DVA-C02 · Question #392
DVA-C02 Question #392: Real Exam Question with Answer & Explanation
The correct answer is B: Cache the translated newsletters in the Lambda/tmp directory.. Caching translated newsletters in Lambda's /tmp directory works because Lambda containers are reused across warm invocations - once a newsletter is translated and stored in /tmp, subsequent requests served by that container skip both the database query and the Translate API call
Question
A company has a website that displays a daily newsletter. When a user visits the website, an AWS Lambda function processes the browser's request and queries the company's on-premises database to obtain the current newsletter. The newsletters are stored in English. The Lambda function uses the Amazon Translate TranslateText API operation to translate the newsletters, and the translation is displayed to the user. Due to an increase in popularity, the website's response time has slowed. The database is overloaded. The company cannot change the database and needs a solution that improves the response time of the Lambda function. Which solution meets these requirements?
Options
- AChange to asynchronous Lambda function invocation.
- BCache the translated newsletters in the Lambda/tmp directory.
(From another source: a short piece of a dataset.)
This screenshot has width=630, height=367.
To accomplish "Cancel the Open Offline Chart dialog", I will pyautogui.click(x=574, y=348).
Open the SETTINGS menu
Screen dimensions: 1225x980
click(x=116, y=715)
- CEnable TranslateText API caching.
- DChange the Lambda function to use parallel processing.
Explanation
Caching translated newsletters in Lambda's /tmp directory works because Lambda containers are reused across warm invocations - once a newsletter is translated and stored in /tmp, subsequent requests served by that container skip both the database query and the Translate API call entirely, directly addressing the overloaded database and slow response time. Since newsletters only change daily, this cached content remains valid for many requests.
Why the distractors fail:
- A - Asynchronous invocation means fire-and-forget; the user's browser still needs a synchronous response with the newsletter content, so this doesn't help and breaks the use case.
- C - Amazon Translate has no built-in API-level caching feature; this option simply doesn't exist as an AWS capability.
- D - Parallel processing would increase concurrency, which actually worsens the overloaded on-premises database problem rather than relieving it.
Memory tip: Think of Lambda /tmp as a "per-container scratchpad" - warm containers reuse it, so caching read-heavy, low-change-rate content there is a classic Lambda optimization pattern. Whenever a question involves Lambda + repeated expensive lookups + slow-changing data, /tmp caching is usually the answer.